[[ Information shown open ]]
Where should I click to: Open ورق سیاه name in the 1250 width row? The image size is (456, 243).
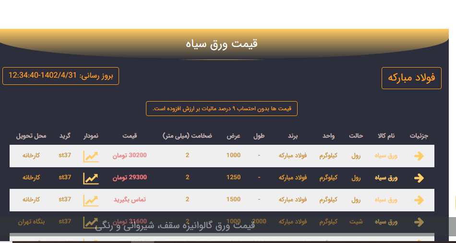coord(386,178)
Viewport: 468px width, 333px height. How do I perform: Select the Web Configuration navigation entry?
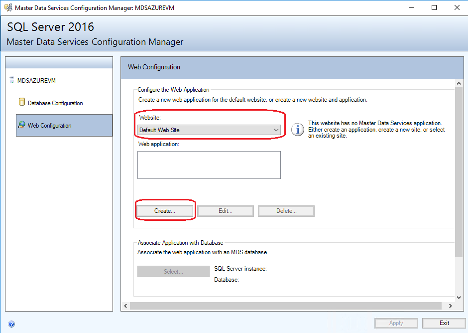(50, 125)
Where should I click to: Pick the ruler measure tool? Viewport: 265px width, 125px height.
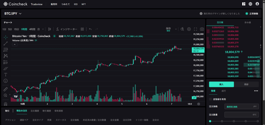point(6,89)
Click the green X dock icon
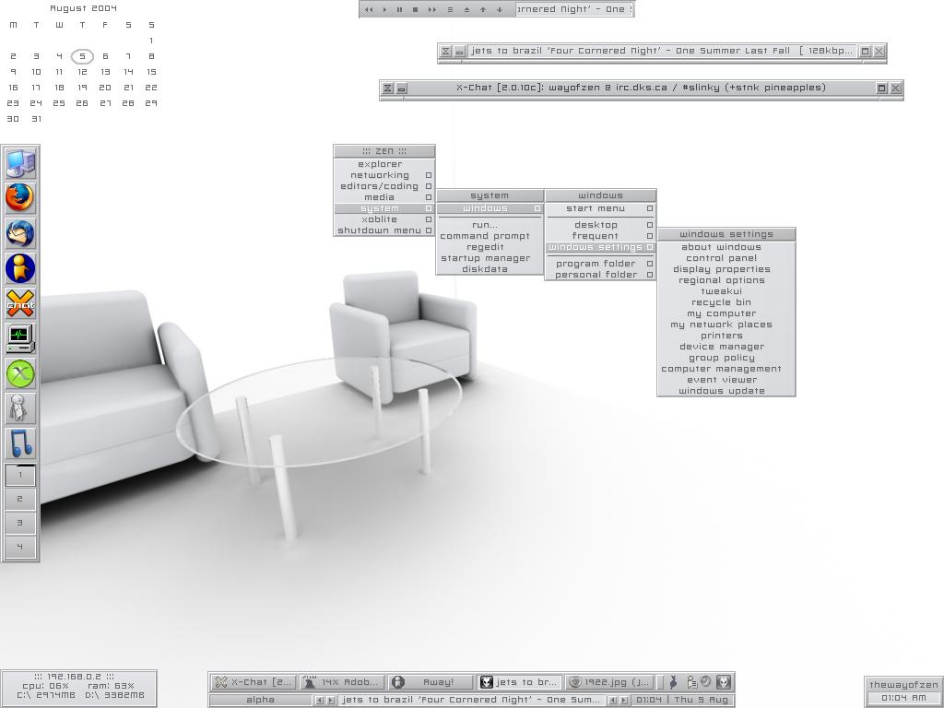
[[ Information shown closed ]]
◆ Try it
In the copy, include exactly the lines from the one containing "Where should I click to: Pick" through the last line of the records, and no pictures or other text.

◆ Reply to the task
Where should I click to: Pick the ruler measure tool? Viewport: 265px width, 125px height.
point(6,89)
Click the green X dock icon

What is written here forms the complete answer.